Dans la vraie vie, les chauffeurs/euses dénoncent le fait de devoir conduire des véhicules contenant jusqu’à 80 ou 90 personnes. Dans la vraie vie, le port du masque n’est pas généralisé et les véhicules ne sont pas correctement désinfectés. Et les responsables syndicaux de la STIB regardent ailleurs ? C’est inacceptable et cette attitude de collaboration de classes encourage la direction de la STIB. La porte-parole de celle-ci a atteint le sommet de l’arrogance en déclarant : « Je ne vois pas bien ce qu’on peut faire de plus, c’est un bus qu’ils conduisent et pas une ambulance »(7)JT RTBF 19H30 11/5/2020. Un des enjeux est d’assurer l’effectivité du droit de retrait : la direction de la STIB refuse pour l’instant de rémunérer les travailleur.se.s. On serait tentés d’ajouter : la direction de la STIB et le gouvernement assurent la mobilité de la force de travail, de la consommation et du virus avant tout.

Solidarité avec les STIBards !

Les travailleurs et travailleuses de la STIB méritent notre solidarité. D’abord parce que leur combat spécifique est juste, et que l’affaire n’est pas finie : elle rebondira avec la reprise partielle des cours dans les écoles, le 18 mai, qui augmentera encore la fréquentation des bus et des trams.

Ensuite parce que ce combat met en pleine lumière la vraie fonction, la vraie nature de « l’unité nationale dans la lutte contre la pandémie ». En paroles, devant les caméras, on exalte « les héros ». Mais en coulisses, discrètement, on associe les bureaucraties syndicales au plus haut niveau à l’élaboration d’une politique autoritaire qui, sous couvert de protocoles sanitaires insuffisants, souvent incohérents ou impraticables, vise en fait à imposer la reprise du travail aux conditions dictées par les patrons.
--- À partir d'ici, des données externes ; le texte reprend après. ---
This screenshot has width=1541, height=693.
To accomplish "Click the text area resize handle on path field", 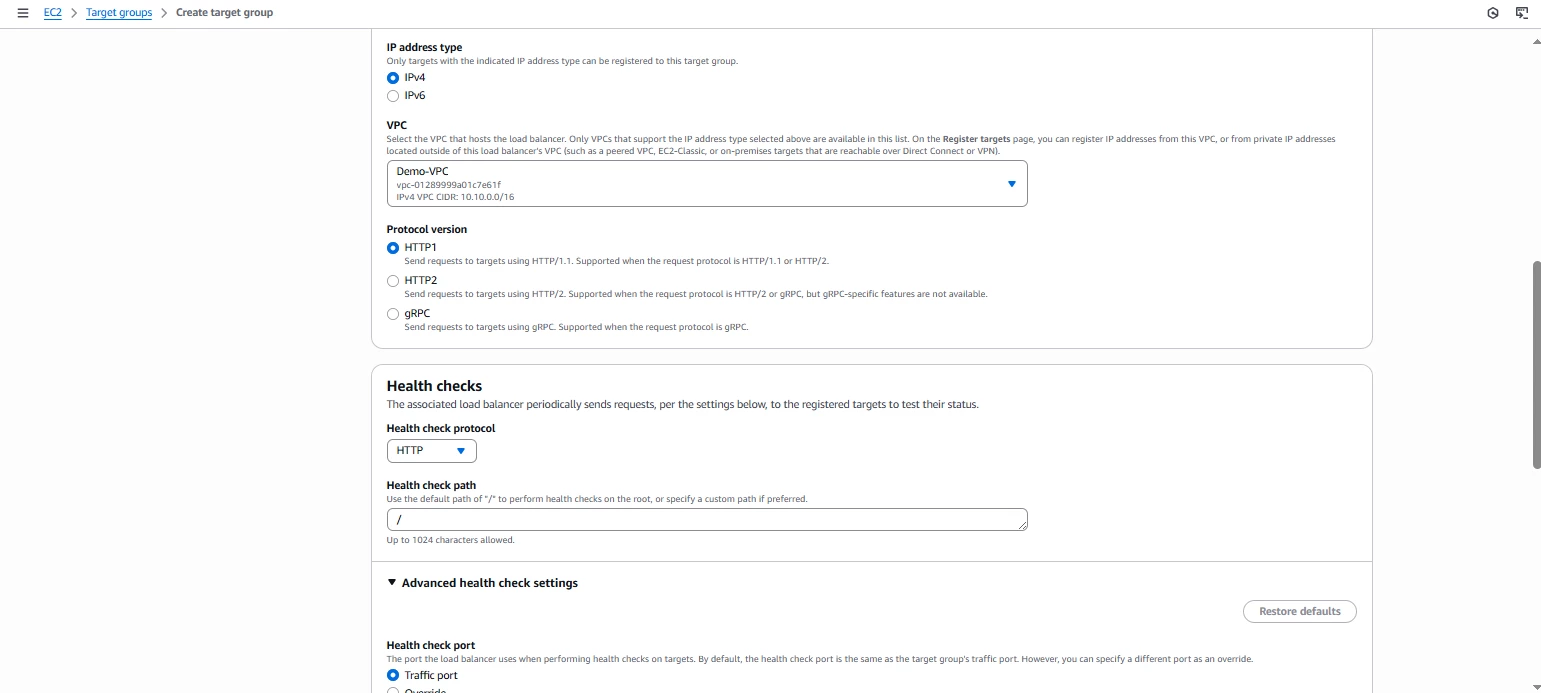I will 1022,525.
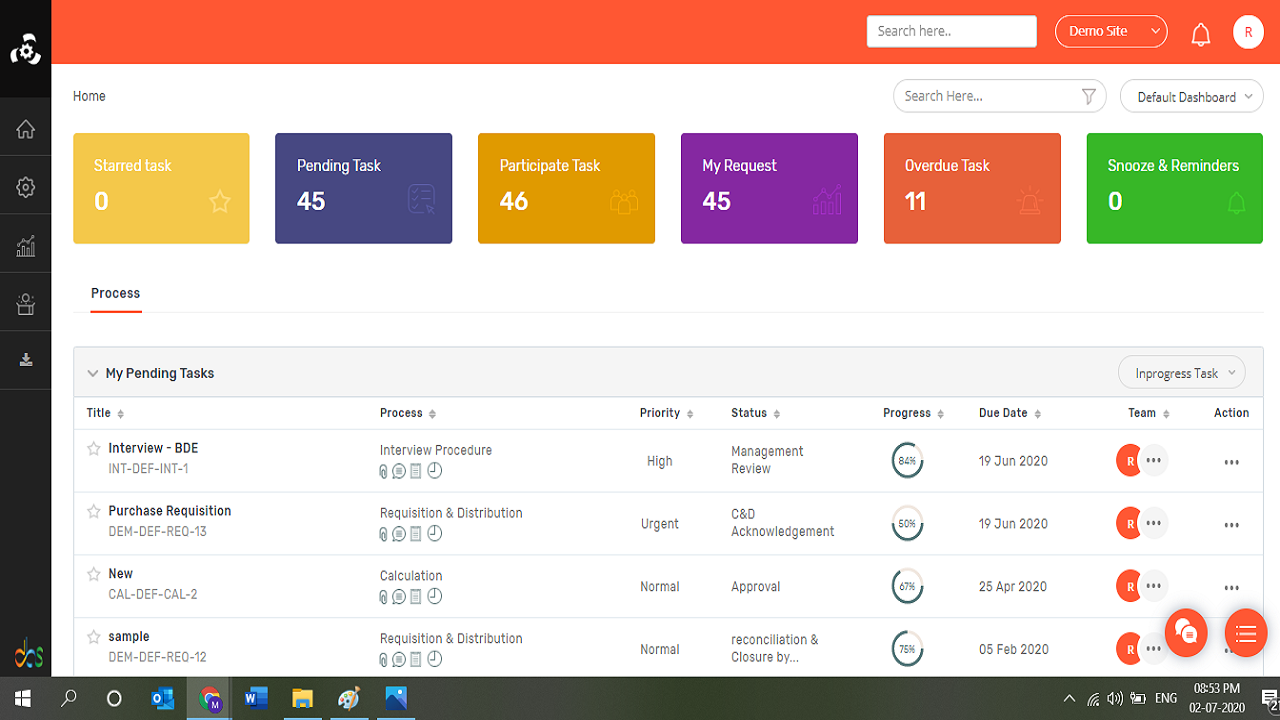Click the history clock icon on Calculation task

click(x=434, y=596)
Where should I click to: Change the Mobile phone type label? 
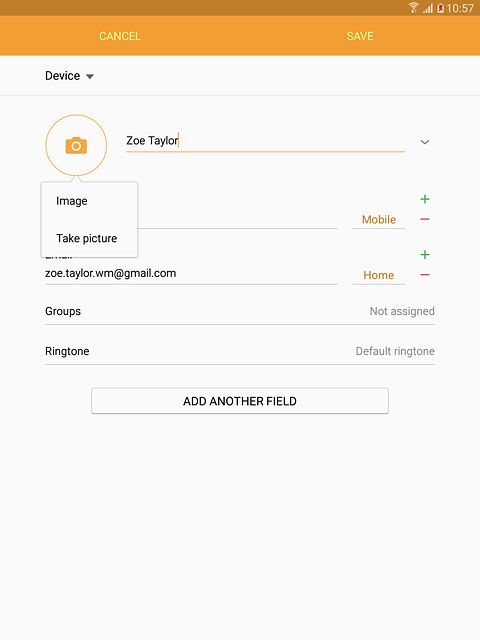point(379,220)
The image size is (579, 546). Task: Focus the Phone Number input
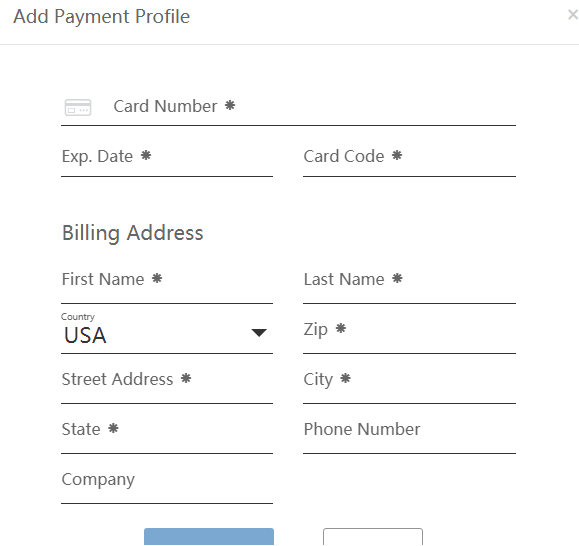410,430
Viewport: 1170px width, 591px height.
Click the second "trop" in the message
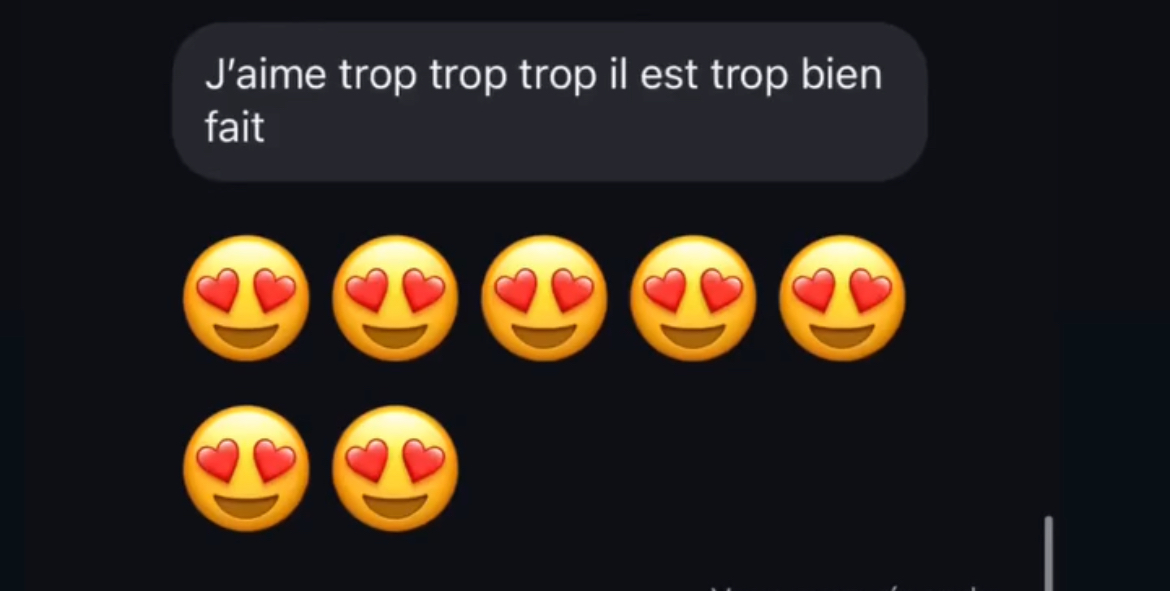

Une politique qui transforme les travailleurs/euses en kamikaze, obligé.e.s de se mettre en danger pour satisfaire les objectifs de profit capitalistes.

Enfin, nous devons être aux côtés des travailleur.se.s de la STIB parce que leur lutte est aussi celle des usager/ères et constitue un précédent important pour la classe travailleuse dans son ensemble. Nous devons impérativement soutenir un droit de retrait effectif, avec maintien du salaire, et préparer la solidarité financière en cas de conflits prolongé ou de bataille au tribunal du travail. Des alliances entre les secteurs “essentiels” et le reste de la société peuvent se construire à partir de ces batailles. Ce n’est que le début.